A SUMO-ubiquitin relay recruits proteasomes to chromosome axes to regulate meiotic recombination

Abstract

Meiosis produces haploid gametes through a succession of chromosomal events, including pairing, synapsis, and recombination. Mechanisms that orchestrate these events remain poorly understood. We found that the SUMO (small ubiquitin-like modifier)-modification and ubiquitin-proteasome systems regulate the major events of meiotic prophase in mouse. Interdependent localization of SUMO, ubiquitin, and proteasomes along chromosome axes was mediated largely by RNF212 and HEI10, two E3 ligases that are also essential for crossover recombination. RNF212-dependent SUMO conjugation effected a checkpointlike process that stalls recombination by rendering the turnover of a subset of recombination factors dependent on HEI10-mediated ubiquitylation. We propose that SUMO conjugation establishes a precondition for designating crossover sites via selective protein stabilization. Thus, meiotic chromosome axes are hubs for regulated proteolysis via SUMO-dependent control of the ubiquitin-proteasome system.

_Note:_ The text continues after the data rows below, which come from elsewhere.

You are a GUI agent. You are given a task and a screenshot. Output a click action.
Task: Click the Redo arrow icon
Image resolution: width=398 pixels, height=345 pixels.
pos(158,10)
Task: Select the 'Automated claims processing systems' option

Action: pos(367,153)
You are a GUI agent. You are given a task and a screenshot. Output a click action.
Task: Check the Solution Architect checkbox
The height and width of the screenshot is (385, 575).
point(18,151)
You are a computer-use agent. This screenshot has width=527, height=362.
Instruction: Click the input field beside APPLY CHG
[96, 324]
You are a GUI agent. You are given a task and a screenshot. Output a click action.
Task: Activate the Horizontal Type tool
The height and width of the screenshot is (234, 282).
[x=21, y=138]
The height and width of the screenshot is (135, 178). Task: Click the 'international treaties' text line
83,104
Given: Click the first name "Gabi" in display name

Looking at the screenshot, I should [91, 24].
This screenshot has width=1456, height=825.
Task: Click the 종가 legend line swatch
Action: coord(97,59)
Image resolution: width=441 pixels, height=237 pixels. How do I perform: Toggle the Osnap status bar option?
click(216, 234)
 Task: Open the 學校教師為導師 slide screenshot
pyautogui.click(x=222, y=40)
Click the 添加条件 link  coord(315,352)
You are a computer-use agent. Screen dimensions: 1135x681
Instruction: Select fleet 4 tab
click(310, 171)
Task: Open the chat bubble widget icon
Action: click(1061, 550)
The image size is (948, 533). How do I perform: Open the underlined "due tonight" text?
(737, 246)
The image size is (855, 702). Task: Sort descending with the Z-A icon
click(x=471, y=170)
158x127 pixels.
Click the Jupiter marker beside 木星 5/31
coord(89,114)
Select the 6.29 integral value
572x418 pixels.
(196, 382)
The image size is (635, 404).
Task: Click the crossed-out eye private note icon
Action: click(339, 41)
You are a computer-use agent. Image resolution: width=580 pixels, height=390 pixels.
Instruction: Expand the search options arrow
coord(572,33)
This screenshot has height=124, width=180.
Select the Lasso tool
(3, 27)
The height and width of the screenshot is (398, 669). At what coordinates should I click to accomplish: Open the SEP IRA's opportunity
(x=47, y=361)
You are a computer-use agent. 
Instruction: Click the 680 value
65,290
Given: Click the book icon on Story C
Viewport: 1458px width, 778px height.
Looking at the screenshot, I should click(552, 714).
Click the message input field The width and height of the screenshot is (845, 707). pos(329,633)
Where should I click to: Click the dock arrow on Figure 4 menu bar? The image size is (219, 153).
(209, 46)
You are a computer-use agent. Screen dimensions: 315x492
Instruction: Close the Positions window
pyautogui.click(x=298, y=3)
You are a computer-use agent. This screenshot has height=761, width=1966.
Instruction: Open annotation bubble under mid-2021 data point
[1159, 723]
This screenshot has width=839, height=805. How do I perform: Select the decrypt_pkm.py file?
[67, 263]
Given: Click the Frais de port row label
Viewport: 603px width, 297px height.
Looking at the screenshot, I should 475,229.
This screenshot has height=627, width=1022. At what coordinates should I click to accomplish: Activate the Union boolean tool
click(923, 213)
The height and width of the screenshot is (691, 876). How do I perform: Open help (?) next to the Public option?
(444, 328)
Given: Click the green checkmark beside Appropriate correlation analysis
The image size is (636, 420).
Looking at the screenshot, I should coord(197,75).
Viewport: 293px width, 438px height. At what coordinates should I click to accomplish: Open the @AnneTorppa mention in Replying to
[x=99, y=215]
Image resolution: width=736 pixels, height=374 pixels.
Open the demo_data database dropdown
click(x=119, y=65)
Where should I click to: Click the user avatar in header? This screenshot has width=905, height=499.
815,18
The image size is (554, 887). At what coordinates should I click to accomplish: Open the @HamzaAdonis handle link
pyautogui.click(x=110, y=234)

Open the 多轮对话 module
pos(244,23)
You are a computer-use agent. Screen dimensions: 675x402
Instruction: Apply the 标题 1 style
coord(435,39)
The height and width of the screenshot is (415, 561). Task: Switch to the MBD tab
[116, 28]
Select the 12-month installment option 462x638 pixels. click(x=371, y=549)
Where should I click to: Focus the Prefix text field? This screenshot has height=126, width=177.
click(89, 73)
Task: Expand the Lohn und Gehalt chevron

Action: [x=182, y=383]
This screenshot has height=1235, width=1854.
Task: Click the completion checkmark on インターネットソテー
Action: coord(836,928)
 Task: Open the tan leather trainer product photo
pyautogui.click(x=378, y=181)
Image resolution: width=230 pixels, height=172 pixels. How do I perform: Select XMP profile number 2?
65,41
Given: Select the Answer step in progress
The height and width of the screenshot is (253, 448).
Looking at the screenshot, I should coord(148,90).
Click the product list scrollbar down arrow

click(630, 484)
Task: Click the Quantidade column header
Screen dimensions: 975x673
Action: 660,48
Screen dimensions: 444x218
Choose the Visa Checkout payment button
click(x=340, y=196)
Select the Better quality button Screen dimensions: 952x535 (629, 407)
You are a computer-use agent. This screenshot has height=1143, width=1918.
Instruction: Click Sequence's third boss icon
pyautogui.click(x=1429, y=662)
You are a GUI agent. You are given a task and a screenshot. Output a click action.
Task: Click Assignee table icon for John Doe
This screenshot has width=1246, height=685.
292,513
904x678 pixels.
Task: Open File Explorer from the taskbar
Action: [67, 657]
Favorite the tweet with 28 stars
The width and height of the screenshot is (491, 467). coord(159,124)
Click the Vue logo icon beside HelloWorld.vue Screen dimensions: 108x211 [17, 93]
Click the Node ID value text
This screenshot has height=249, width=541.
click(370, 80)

Fig. 1. SUMO, ubiquitin, and proteasomes decorate the axes of meiotic prophase chromosomes

(A) Spermatocyte nuclei immunostained for axis marker SYCP3 and SUMO2/3, ubiquitin, or proteasomes. Bottom row shows single chromosomes imaged by SIM. Arrows indicate sex bodies; arrowheads highlight centromeric heterochromatin. In the SUMO2/3 stained SIM image, the arrow, arrowhead, and bar highlight supra-axial, axial, and SC central-region localizations, respectively. Scale bars: 10 μm, wide-field; 1 μm, SIM. (B) Quantification of immunostaining foci. L, leptonema; LZ, late zygonema; EP, early pachynema; and MP/LP, mid/late pachynema. Counts from MP and LP nuclei were pooled, as numbers remained stable over these stages. Ubiquitin foci in LP could not be accurately quantified because general chromatin staining obscured axis-specific foci. Error bars show means ± SD.

Fig. 2. Interrelated functions of the SMS and UPS in meiotic prophase

(A) Pachytene-like spermatocyte nuclei containing SYCP3 aggregates (top) or synapsis defects (bottom). Arrows indicate structures magnified in adjacent panels. (B and C) Quantification of SYCP3 aggregates (B) and synapsis defects (C). (D) Progression of spermatocytes after culture with or without inhibitors. (E) Spermatocyte nuclei immunostained for SYCP3 (red) and SUMO2/3, ubiquitin, or proteasomes (green) after chemical inhibition. (F) Quantification of experiments shown in (E). Error bars in (B), (C), and (D) show means ± SEM. Error bars in (G) show means ± SD. ***P ≤ 0.001, two-tailed Mann-Whitney test. Abbreviations as in Fig. 1. Scale bars: 10 μm, full nuclei; 1 μm, magnified structures in (A).

Fig. 3. The SMS and UPS regulate chromosomal dynamics of recombination factors

(A, C, and E) Spermatocyte nuclei immunostained for SYCP3 (red) and MEI4, RAD51, or MER3 (green) following chemical inhibition. (B, D, and F) Quantification of immunostaining foci. Abbreviations as in Fig. 1. Arrows indicate sex chromosomes. Error bars show means ± SD. Scale bars = 10 μm.

Fig. 4. RNF212 and HEI10 define an axis-associated SUMO-ubiquitin-proteasome relay that regulates turnover of recombination factors

(A, C, and E) Spermatocyte nuclei from indicated strains immunostained for SYCP3 (red) and either SUMO2/3, ubiquitin, or proteasomes (green). See fig. S8 for SUMO1 staining. (B, D, and F) Quantification of immunostaining foci. (G, I, and K) Spermatocyte nuclei immunostained for SYCP3 (red) and MEI4, RAD51, or MER3 (green). (H, J, and L) Quantification of immunostaining foci. EZ, early zygonema; LZ, late zygonema; MP, mid-pachynema. Arrows indicate sex chromosomes. Error bars show means ± SD. *P ≤ 0.05, ***P ≤ 0.001, two-tailed Mann-Whitney test. Scale bars, 10 μm.